◆ About this exercise: What lines below include the string "dropdown"? Pick them out and copy them.

◆ Input material:
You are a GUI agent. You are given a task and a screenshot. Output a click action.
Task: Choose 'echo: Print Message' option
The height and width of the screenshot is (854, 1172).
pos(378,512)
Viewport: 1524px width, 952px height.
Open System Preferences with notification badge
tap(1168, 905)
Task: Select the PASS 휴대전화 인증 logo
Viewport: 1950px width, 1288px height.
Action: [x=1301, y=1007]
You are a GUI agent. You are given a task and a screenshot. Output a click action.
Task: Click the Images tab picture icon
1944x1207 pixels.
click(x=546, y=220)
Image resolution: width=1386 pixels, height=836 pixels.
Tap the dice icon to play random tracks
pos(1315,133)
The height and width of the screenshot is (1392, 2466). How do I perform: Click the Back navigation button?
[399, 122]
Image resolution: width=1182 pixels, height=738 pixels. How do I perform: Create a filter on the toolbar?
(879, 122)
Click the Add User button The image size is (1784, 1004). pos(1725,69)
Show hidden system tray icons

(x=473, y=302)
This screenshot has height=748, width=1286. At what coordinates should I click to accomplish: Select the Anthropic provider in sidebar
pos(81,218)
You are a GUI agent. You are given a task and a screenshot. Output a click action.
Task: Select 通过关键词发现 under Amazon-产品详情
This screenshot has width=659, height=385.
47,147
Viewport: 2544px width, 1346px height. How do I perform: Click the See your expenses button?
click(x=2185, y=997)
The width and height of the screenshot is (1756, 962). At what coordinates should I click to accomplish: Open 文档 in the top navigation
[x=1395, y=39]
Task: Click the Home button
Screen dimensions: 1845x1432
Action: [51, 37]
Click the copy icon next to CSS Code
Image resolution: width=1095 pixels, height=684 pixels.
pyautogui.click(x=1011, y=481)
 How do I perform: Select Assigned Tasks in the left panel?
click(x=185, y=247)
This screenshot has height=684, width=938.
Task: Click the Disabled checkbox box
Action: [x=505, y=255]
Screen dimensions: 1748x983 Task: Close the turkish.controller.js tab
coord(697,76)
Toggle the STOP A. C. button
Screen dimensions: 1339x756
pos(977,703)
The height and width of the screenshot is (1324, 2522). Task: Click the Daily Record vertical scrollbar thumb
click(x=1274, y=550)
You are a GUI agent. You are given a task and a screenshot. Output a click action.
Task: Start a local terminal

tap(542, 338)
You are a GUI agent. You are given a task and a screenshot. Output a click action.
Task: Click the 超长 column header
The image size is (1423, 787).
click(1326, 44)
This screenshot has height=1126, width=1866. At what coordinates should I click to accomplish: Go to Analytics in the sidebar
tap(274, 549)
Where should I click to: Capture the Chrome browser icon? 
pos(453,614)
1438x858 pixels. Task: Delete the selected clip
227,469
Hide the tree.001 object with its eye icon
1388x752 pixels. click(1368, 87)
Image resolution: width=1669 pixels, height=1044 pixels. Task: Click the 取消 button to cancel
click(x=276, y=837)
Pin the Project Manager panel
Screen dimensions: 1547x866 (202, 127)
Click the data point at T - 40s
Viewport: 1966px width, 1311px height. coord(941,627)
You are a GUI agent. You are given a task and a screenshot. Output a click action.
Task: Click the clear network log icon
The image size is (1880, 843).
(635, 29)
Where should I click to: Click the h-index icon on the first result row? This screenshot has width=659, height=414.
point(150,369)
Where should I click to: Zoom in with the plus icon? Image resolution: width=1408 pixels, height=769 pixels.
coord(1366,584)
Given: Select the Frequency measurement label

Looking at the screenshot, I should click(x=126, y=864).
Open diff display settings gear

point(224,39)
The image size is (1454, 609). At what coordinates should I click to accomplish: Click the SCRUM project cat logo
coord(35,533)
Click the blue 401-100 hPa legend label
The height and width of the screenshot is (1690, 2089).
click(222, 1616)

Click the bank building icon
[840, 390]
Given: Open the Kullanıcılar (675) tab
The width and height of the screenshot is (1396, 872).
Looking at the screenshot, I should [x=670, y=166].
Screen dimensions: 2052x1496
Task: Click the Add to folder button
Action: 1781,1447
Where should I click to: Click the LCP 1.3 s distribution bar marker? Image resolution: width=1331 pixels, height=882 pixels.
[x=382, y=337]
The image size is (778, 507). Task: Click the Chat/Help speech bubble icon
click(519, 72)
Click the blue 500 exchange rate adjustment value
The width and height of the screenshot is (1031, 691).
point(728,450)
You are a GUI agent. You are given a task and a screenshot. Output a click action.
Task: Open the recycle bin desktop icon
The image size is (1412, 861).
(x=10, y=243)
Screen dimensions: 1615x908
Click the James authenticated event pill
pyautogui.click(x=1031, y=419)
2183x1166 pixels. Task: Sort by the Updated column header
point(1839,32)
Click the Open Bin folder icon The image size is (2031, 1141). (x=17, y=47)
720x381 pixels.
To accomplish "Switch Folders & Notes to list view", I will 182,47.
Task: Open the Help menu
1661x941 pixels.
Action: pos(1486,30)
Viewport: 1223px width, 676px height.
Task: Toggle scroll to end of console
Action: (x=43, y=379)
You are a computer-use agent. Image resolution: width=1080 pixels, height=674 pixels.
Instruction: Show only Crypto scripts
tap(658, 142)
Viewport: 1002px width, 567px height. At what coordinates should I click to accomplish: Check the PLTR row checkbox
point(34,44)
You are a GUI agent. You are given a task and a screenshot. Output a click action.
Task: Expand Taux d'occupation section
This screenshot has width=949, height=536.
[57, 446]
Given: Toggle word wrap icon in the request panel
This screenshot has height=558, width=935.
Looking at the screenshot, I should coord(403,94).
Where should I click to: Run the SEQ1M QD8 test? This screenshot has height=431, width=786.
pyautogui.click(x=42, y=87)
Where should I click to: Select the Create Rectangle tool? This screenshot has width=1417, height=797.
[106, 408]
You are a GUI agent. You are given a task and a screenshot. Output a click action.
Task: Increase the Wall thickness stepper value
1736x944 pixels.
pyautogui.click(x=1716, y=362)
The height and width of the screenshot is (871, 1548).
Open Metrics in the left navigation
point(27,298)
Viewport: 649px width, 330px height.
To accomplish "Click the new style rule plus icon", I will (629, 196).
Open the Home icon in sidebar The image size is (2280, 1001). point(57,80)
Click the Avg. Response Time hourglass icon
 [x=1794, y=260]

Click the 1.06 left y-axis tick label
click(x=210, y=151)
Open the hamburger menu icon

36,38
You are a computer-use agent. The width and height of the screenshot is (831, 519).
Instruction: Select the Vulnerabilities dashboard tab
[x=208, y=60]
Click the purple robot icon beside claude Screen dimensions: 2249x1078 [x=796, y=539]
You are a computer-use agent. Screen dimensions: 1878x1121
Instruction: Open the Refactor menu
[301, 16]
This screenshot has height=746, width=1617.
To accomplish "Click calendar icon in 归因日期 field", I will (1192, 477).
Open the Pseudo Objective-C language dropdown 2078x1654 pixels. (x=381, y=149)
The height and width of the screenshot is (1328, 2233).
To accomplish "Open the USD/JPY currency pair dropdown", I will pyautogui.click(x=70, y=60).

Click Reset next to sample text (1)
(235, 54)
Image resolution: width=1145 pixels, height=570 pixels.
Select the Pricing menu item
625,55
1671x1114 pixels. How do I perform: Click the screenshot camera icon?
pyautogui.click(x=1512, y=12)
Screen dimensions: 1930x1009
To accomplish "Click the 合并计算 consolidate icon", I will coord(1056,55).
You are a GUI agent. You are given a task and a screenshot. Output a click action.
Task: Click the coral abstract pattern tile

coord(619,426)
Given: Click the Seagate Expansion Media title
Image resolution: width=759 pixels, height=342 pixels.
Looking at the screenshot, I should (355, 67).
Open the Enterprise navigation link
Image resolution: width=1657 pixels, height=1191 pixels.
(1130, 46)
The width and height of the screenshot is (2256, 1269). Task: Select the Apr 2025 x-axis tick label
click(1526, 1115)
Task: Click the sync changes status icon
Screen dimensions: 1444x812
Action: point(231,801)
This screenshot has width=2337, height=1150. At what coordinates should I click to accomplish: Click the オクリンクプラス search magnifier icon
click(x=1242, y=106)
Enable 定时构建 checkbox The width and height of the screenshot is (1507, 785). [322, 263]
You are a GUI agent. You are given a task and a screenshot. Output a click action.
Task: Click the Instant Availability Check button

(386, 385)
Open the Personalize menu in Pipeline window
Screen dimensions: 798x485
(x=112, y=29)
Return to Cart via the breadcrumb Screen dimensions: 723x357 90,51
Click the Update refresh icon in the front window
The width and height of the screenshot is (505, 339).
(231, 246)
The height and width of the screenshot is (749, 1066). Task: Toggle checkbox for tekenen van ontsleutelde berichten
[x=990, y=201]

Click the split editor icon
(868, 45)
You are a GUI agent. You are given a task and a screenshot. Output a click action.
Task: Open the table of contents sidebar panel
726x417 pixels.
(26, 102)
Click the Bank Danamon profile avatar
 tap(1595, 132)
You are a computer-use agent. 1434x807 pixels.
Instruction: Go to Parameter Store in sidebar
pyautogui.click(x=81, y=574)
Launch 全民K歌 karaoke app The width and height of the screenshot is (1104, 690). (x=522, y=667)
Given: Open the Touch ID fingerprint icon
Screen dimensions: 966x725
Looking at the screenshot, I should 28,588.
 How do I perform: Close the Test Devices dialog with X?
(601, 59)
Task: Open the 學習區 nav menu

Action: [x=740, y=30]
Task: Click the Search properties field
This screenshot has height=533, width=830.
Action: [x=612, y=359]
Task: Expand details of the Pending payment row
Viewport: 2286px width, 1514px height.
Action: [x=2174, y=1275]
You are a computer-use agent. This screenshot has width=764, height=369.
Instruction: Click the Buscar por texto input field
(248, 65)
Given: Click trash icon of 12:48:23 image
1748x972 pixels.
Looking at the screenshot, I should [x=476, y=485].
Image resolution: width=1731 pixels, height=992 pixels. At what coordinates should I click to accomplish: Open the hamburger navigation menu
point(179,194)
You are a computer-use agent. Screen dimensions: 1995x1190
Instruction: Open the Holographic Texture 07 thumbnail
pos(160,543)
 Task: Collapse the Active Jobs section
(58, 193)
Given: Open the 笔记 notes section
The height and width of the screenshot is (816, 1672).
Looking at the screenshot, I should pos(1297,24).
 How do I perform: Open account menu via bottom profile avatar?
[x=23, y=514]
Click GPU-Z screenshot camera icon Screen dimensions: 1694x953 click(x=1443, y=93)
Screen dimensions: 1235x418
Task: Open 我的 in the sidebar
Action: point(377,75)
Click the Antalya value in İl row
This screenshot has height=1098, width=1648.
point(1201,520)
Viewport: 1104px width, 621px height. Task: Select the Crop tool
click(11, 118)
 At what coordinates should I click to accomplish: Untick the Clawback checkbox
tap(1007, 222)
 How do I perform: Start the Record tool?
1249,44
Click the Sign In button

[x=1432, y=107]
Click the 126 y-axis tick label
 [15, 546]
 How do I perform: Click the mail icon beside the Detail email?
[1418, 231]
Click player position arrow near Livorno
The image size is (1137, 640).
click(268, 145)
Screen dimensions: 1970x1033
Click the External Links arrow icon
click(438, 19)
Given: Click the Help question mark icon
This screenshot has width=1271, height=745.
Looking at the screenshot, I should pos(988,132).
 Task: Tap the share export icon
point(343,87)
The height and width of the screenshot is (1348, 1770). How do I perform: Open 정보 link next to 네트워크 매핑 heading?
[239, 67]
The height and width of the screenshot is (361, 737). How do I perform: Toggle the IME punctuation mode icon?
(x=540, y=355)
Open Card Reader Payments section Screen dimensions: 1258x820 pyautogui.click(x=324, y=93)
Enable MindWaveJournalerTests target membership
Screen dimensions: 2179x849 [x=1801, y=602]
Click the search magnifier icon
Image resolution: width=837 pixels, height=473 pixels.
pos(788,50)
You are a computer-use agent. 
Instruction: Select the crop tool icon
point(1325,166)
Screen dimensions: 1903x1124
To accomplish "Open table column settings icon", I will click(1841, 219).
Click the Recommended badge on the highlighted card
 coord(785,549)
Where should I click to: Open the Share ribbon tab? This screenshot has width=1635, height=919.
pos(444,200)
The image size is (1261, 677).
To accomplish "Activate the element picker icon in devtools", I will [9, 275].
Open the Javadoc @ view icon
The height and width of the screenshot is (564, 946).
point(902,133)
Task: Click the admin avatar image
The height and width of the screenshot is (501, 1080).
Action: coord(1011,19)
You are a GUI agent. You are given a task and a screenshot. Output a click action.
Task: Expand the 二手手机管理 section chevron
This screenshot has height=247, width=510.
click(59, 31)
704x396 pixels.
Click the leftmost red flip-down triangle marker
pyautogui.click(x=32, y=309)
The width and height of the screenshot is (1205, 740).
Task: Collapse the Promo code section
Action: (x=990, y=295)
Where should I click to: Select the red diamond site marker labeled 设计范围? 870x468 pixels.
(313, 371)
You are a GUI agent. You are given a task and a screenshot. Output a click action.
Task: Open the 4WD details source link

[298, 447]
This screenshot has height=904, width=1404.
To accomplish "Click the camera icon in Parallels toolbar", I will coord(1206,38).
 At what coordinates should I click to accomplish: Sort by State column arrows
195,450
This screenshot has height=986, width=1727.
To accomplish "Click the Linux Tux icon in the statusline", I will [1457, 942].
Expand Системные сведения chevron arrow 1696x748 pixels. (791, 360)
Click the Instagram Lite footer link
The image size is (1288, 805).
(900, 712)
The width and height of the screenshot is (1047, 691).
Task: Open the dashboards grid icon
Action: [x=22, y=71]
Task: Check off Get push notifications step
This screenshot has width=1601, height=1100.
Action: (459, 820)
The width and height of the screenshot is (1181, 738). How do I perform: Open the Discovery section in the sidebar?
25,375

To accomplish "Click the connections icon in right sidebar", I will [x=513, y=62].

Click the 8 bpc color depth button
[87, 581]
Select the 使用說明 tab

◆ Problem solution:
Open the Pseudo Objective-C language dropdown 2078x1654 pixels. (x=381, y=149)
To accomplish "Open the USD/JPY currency pair dropdown", I will pyautogui.click(x=70, y=60).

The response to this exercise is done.